#BlackandHooded Continues to Inspire, Looks to Keep Growing


    “#BlackandHooded” founders Anthony Wright and Brian Keith Allen found an opportunity to celebrate the achievements of their peers in graduate programs while developing a network of Black academics via social media. 

    “After the hashtag went viral and people were posting all of their graduation photos online, Anthony came up with the idea of finding a way to not only sustain engagement with the Black academic community, but also give back and lift as we climb,” Allen said.

    “#BlackandHooded” began with a phone conversation in 2017. Wright reached out to Allen just a few months before both of them would graduate from their respective master’s programs. Wright pursued his degree from Indiana University’s Higher Education and Student Affairs MS.Ed. program and Allen received his from Columbia University’s Higher and Postsecondary Education MA program. 

    At first, Wright did not have a clear plan, however, he knew he wanted to use social media to highlight the accomplishments of other graduate students. This idea would ultimately lead them to awarding several students with a $500 scholarship award and building a network of about 378 graduates from over 189 universities.
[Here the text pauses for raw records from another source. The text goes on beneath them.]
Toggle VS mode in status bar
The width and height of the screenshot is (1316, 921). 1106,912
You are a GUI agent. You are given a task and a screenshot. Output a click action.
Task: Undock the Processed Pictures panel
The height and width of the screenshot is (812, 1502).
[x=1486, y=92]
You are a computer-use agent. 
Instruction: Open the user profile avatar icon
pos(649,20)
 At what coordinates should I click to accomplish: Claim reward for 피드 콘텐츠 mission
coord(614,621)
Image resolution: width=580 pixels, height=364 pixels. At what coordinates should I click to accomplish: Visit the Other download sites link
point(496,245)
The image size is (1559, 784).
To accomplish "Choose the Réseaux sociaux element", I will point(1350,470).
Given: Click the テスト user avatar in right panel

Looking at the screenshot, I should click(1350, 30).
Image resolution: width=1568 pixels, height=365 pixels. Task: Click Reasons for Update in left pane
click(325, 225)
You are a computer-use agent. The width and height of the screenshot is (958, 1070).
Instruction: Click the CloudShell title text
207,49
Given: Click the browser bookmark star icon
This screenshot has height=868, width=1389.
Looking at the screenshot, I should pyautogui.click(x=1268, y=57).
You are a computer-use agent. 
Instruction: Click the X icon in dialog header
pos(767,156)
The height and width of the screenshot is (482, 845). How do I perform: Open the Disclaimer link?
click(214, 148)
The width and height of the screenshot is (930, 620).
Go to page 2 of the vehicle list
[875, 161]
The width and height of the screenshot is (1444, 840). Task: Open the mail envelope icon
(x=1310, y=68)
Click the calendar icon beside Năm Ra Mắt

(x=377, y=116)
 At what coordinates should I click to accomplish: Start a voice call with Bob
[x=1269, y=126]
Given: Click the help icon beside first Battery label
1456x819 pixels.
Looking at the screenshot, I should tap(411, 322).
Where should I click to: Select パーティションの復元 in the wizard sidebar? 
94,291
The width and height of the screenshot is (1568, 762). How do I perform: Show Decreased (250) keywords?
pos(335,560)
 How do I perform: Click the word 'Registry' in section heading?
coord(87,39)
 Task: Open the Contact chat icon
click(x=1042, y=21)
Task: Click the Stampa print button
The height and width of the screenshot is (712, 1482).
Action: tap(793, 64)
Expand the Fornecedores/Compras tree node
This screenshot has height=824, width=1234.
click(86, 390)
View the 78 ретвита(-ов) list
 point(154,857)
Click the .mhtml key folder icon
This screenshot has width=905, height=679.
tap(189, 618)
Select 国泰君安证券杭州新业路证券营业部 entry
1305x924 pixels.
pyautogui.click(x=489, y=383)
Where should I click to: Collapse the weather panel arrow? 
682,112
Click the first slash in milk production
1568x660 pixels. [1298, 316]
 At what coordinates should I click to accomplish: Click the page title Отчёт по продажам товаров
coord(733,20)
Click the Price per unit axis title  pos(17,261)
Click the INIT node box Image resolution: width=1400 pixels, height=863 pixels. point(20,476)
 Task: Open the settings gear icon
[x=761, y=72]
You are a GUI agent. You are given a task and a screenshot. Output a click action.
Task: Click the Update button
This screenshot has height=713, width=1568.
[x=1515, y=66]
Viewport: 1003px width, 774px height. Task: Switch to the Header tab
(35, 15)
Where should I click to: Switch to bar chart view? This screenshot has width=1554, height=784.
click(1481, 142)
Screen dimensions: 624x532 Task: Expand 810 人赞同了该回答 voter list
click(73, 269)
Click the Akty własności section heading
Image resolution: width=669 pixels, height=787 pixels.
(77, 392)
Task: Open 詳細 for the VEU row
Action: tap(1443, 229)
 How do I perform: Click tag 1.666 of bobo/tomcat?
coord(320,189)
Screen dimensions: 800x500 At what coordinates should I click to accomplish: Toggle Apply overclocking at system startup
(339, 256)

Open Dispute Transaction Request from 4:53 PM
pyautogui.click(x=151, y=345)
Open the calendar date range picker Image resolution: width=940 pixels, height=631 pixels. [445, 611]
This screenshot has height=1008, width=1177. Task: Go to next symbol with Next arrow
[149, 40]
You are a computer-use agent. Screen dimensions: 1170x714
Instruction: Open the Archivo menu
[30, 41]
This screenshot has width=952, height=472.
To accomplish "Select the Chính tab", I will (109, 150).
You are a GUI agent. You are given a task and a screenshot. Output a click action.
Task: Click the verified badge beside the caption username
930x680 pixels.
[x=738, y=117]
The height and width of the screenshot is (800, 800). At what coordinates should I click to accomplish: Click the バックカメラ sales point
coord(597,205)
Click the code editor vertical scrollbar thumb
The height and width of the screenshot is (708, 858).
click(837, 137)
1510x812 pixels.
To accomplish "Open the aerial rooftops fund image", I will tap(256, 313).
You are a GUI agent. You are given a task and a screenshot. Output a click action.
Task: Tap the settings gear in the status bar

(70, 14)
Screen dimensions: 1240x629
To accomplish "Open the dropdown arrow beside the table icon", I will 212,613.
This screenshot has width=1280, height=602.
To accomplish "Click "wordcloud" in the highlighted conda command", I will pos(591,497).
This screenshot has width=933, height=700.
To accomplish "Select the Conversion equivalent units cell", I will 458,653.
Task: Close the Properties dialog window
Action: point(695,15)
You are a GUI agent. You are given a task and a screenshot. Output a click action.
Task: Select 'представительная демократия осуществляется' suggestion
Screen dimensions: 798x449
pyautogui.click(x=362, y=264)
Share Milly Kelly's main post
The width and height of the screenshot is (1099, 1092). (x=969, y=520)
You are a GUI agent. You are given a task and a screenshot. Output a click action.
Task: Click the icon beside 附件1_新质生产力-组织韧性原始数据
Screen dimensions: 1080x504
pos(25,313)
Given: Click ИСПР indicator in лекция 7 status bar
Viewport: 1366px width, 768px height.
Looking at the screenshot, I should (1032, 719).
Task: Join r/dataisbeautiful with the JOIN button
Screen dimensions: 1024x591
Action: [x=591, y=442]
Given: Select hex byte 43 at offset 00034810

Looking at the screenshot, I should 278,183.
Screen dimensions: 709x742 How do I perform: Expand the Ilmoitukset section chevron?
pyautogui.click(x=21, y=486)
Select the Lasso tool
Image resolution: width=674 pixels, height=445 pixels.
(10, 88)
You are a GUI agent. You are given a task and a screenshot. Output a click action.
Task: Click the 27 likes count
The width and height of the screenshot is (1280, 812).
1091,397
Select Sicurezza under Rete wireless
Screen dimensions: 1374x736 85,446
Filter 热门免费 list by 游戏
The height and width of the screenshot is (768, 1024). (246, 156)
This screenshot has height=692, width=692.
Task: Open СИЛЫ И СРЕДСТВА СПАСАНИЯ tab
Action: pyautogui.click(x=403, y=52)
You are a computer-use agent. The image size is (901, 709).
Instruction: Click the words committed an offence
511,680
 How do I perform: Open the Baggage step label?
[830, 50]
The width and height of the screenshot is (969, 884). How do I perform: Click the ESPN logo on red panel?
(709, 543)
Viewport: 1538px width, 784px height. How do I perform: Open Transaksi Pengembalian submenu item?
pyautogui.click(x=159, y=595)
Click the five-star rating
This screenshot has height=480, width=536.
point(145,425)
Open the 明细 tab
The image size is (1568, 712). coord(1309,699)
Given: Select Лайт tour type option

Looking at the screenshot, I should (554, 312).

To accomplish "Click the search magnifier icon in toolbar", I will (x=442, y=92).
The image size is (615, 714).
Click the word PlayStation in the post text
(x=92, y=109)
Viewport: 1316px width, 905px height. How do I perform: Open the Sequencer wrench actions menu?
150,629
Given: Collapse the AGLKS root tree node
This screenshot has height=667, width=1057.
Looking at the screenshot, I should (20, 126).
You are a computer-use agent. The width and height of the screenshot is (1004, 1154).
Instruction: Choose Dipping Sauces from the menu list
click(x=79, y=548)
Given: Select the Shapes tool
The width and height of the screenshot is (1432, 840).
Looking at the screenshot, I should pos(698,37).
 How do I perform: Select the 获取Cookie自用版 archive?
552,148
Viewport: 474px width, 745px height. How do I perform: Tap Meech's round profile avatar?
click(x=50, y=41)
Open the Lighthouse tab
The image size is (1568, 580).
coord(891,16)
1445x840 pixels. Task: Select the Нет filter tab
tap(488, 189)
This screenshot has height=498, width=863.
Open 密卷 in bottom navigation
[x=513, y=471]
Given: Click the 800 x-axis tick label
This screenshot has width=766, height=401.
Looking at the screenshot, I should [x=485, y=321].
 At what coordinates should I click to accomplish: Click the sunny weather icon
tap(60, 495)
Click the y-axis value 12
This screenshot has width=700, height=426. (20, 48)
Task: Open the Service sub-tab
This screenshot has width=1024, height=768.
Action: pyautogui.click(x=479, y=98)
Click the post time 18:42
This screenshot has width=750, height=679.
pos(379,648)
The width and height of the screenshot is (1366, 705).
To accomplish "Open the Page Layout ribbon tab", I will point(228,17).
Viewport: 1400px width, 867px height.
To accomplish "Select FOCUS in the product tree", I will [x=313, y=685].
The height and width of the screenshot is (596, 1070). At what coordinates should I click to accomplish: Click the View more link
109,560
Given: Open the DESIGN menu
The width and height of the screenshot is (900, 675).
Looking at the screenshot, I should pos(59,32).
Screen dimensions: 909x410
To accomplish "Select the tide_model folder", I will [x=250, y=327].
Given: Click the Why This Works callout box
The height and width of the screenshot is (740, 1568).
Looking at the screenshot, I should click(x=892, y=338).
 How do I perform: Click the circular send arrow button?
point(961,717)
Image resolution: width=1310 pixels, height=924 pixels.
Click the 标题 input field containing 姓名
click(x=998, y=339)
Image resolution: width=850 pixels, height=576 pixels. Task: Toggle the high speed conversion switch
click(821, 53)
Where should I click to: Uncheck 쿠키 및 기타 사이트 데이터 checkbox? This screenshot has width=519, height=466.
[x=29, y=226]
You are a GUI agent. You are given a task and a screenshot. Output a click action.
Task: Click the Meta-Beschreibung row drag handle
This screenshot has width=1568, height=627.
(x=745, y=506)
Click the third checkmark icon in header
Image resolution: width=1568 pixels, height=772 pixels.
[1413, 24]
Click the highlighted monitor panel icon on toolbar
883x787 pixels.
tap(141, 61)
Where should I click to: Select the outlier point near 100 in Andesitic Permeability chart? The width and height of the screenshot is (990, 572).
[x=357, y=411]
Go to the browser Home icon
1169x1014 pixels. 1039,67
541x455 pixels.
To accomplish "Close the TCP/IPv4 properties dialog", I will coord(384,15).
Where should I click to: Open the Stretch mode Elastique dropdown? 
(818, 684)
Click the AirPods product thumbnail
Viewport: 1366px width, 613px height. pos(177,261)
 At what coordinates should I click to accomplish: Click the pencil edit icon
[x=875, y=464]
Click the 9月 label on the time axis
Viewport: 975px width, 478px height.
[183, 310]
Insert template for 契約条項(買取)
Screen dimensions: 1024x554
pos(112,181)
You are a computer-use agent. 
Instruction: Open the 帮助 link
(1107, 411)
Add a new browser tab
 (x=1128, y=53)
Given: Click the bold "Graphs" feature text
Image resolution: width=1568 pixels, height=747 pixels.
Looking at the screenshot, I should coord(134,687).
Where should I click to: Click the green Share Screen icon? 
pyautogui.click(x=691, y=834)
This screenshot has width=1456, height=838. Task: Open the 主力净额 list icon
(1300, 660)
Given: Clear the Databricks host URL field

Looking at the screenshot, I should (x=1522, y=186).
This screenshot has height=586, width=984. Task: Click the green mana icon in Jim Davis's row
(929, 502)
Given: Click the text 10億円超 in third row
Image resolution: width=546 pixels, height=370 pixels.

    After a phone call we settled on the name #Blackandhooded which we felt could be inclusive of Black graduate students across identity, background and experiences speaking directly to the idea that one, Black graduate students do in fact graduate, but also around a time where police violence plagued the nation, Trayvon Martin and him being villainized for wearing a hood was also a part of our mission to address larger systemic issues of police violence and brutality,” Allen said.

    Wright and Allen planned to share opportunity as well. The scholarship came out of a desire to help alleviate some of the financial burden of prospective and future Black graduate students, in hopes of increasing access to the pipeline and diversifying academia’s many fields and disciplines. There have been two cohorts of four Black graduate students from institutions across the nation who have all received scholarships so far.

    “The #BlackandHooded scholars have been up to some pretty remarkable things. We just had 3 scholars graduate with their master’s degrees and start jobs within their respective fields,” Allen said. 

    Many scholars, still in their programs, are conducting research, publishing in research journals, received fellowships and are active on their respective campuses like Natalie Reid, an award recipient from the inaugural cohort. After receiving a Bachelor’s in Comparative Human Development and a minor in Biology from the University of Chicago, she continued her education at the University of Michigan to obtain a Masters of Public Health.

    Reid, originally from Milwaukee, said she saw the opportunity to network with other Black scholars across the nation. She said since becoming involved with #BlackandHooded her social media following expanded to Black academics. 

    “I think if anything, Black and hooded not only gave me that initial boost in academic life but it’s a great talking point,” Reid said.

    She would often wear paraphernalia and attract questions from people who passed by. Reid used it as an opportunity to explain what #BlackandHooded was and to discuss her experiences in her master’s program. 

    For Black students in higher education, the experience can feel isolating at times. Reid said she felt like the sole voice for people who looked like her at times but fortunately she had the support of both Wright and Allen who went through masters programs before.

    “For me, it’s really crazy. Neither of my parents has college degrees so I’m breaking generational barriers,” Reid said. 

    #BlackandHooded often helps those interested in continuing their education after college feel encouraged. Kiara Childs, Ph.D. student in the Department of Communications at UNC-Chapel Hill said seeing the images of other Black scholars made graduating feel possible. 

    “I was like one day this is going to be me. It’s going to be a long time but it was such an inspiration to see so many Black people getting ready to graduate and getting their degrees,” she said. 

    While Childs did not make as many connections with Black academics through #BlackandHooded, she said she felt assured she could make it through her doctoral program one day. She will embark on the third year of her program this Fall. 

    “I personally think #BlackandHooded is inspiring more than anything! It’s a testament of Black folks in academia being some of our ancestors wildest dreams come to fruition and showing younger generations that it is more than possible for graduate study to be an option if that’s the route you desire to take,” Allen said.

    He said the biggest change since the inception of the movement has been the scope. The duo wen from retweeting graduation photos to coordinating an entire scholarship program. Allen said it has been both worthwhile and fulfilling. 

    “We are both looking forward to continuing supporting the Black academic community through our efforts to increase diversity and visibility of Black people in academia. We would love to increase the number of students we allocate scholarships to as well as the amount of money we provide,” he said. 

    Allen also said they would like to establish an ambassador program across different institutions where students can serve as references for future Black grads. Currently, Wright and Allen are fundraising and accepting applications for the next round of #BlackandHooded Scholars. All Black/Afrodescendant first-year graduate students are encouraged to apply.